Even if the eHR is only used as a word processing and data repository - in which case it is a very expensive technology used to duplicate the paper world - the impact on work flows would be substantial. Using the eHR as a catalyst to improve care means dramatically re-engineering huge segments of the care process. Either way, unintended consequences are inevitable.

So, what might a practice or medical center do to minimize the risk of harm from unintended consequences?

It turns out that this has been discussed and studied in some depth from a fair range of perspectives. Recently, AHRQ commissioned a study by the Rand Corporation and published their conclusions as a guide to anticipating and reducing unintended consequences associated with the eHR. The report is loaded with useful information and worth careful examination.

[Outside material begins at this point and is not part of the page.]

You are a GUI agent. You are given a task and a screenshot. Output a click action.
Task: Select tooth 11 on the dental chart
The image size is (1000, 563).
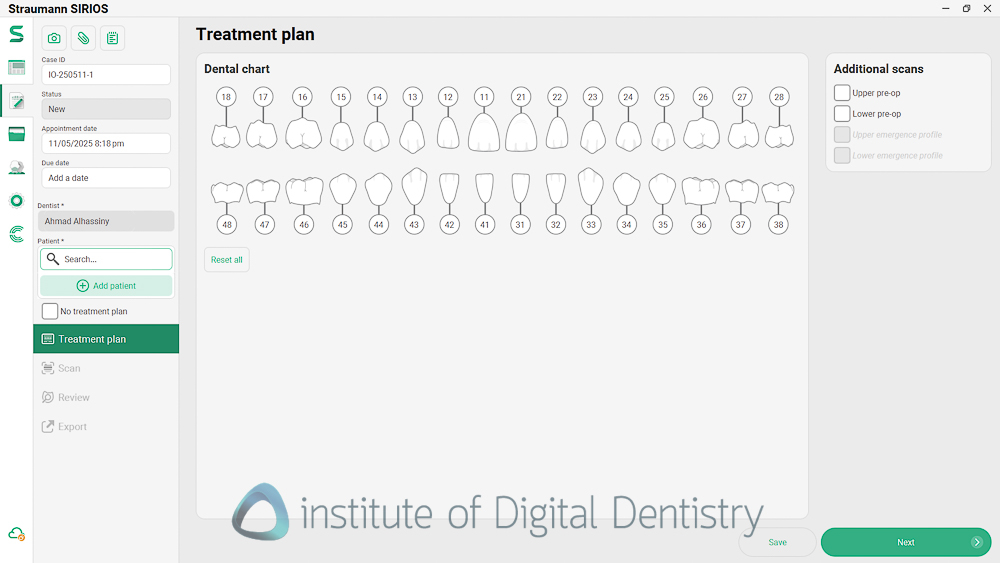[x=484, y=128]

The most common significant unintended consequences are:

  • More work. EHRs demand that providers input more (and more complex and precise) patient information. This is almost never adequately addressed. Providers uniformly report and complain about documentation time taking away from clinical time.
  • Dysfunctional workflows. IT design may streamline specific processes but often at the cost of disrupting clinical flow and with the disruption or loss of other clinical systems. There is also a tendency by non-clinicians designing and implementing eHR systems to expect consistency and conformity because they are unaware of the extent and value of diversity in clinical medicine. This has been humorously described mathematically: (crap) + (technology) = fast expensive crap
  • Perennial demand for upgrades. EHRs are all in constant beta. We are designing tools for a world that does not yet exist. The knowledge upon which medicine and medical practice is based is changing at an incredible rate, so best practices and ideal workflows are in constant flux. New technology and business changes mean that new models, designs, interfaces and functionality arrive every month. This is a huge undertaking, and the personnel and budgets managing this generally live in the IT and financial world and are rarely clinicians.
  • Change is hard. Most experienced clinicians have developed and are comfortable with cognitive and workflow approaches based in the old but tried-and-true paper world. Changing deeply ingrained thinking processes and behaviors is difficult even when it is clear that the change will be beneficial. Because not everyone changes at the same speed, and some things canot be changed, one often has multiple simultaneous and not easily compatible systems and world views in place.
  • Different communication patterns. The paper-based model evolved in a slower world dependent on direct, verbal communication. A transition to EHRs requires simultaneously development of a new culture and new forms of communication and collaboration, not just within the eHR, but broadly within the institution. This is rarely recognized or addressed.
  • Poor user adoption. The practice of clinical medicine is a demanding task with very high stakes. Users need both an in depth understanding of the new systems and a solid belief that the painful transition will result in better and easier medicine. This cannot happen in the usual setting where the clinicians are not involved in setting criteria and goals, establishing priorities, selecting the system(s), modifying the system to meet specific clinical needs, designing the process of roll out, and monitoring for success, failure and the need for change. Clinicians do this for a living and are rarely comfortable being passive voyeurs and passengers in a process that has such a huge impact on their work and the well-being of their patients.
  • Categorically new errors. The greater the change in systems and workflows, the more likely one is to create novel errors, which are - by definition - impossible to anticipate. Worse, there is rarely a recognition of this danger or a system in place to address these issues when (not if) they occur.
  • Changes in role, and loss of autonomy. The more powerful the eHR and the larger the investment, the more disruptive the change from the older patient-clinician model where the clinician functions with considerable autonomy to the newer patient-system model, where the clinician spends a great deal of time functioning as an interface between the patient and the database rather than as an autonomous collaborator with the patient. Clinical departments and clinical cultures lose power in the organizations as they are required to adhere to eHR guidelines designed and enforced by IT and quality departments and are expected to maximize productivity to amortize the investment in the eHR and the growing cost of the IT and quality departments.
  • Atrophy of clinical skill and replacement of clinical judgement with algorithms and protocols. Built-in electronic point-of-service clinical support has the potential to create lapses in a doctor's knowledge base, a lazy acceptance of the algorithm, and a cultural change away from patient-centered care to rule-driven care. This is augmented by institutional emphasis on evaluation by metrics and targets, and quality defined as standardization and homogeneity.

 

I have seen varying degrees of all these problems in my own institution over the last decade. How about you? And what are you doing about it.